**What the task requires**: Below you will find a set of lines. Repeat them all exactly.

::::

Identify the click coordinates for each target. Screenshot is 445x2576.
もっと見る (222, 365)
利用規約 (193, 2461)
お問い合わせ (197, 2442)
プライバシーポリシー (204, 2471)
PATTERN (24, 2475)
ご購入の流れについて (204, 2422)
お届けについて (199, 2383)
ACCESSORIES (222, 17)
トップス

::::

**Response area**:
Identify the click coordinates for each target. Screenshot is 445x2576.
もっと見る (222, 365)
利用規約 (193, 2461)
お問い合わせ (197, 2442)
プライバシーポリシー (204, 2471)
PATTERN (24, 2475)
ご購入の流れについて (204, 2422)
お届けについて (199, 2383)
ACCESSORIES (222, 17)
トップス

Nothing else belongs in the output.